• _Task directions_
Repeat the full listing below verbatim and keep the images out.
☆ ☆ ☆ ☆ ☆
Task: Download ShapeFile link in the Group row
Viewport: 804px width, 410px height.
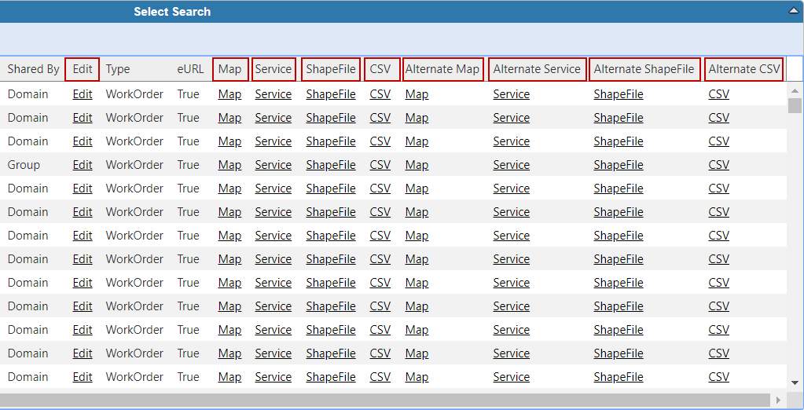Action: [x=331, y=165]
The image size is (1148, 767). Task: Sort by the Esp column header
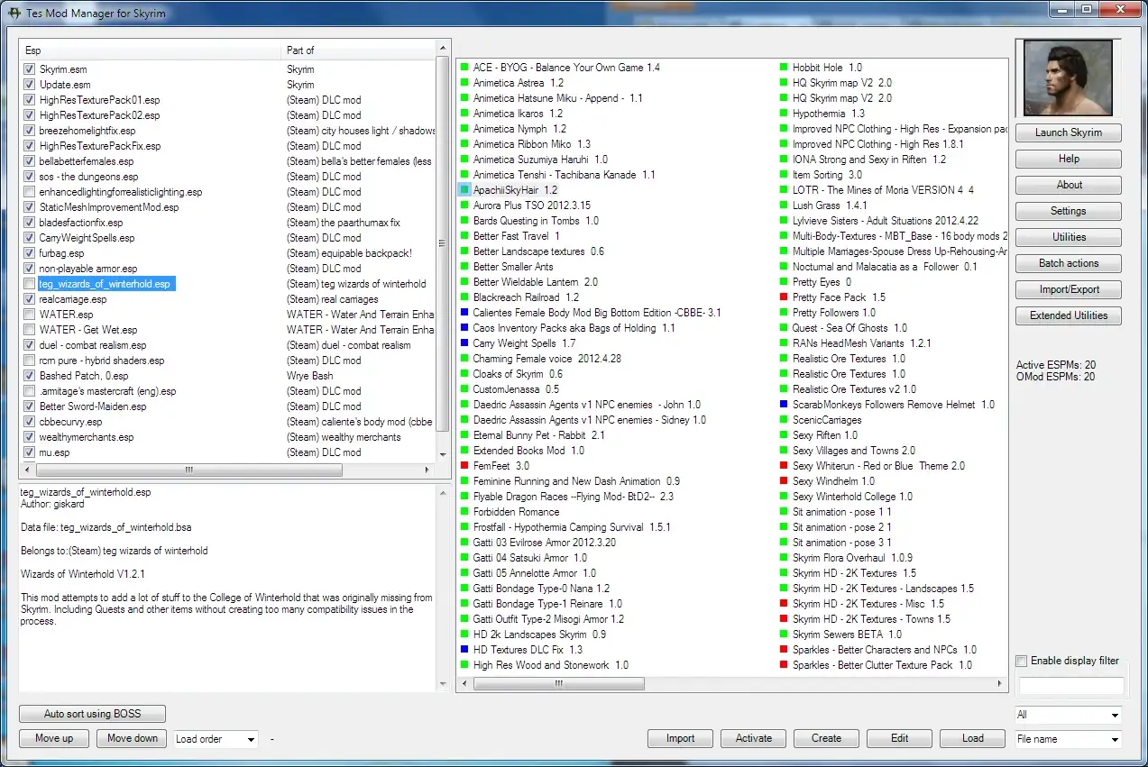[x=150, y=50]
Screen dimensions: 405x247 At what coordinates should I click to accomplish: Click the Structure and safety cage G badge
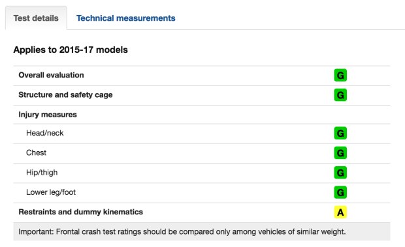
☆ ☆ ☆ ☆ ☆
• _Solution to the problem_
Task: Download ShapeFile link in the Group row
Viewport: 804px width, 410px height.
Action: [x=331, y=165]
The image size is (1148, 767). Task: Sort by the Esp column header
[x=150, y=50]
Screen dimensions: 405x247 At what coordinates should I click to accomplish: Click the Structure and safety cage G badge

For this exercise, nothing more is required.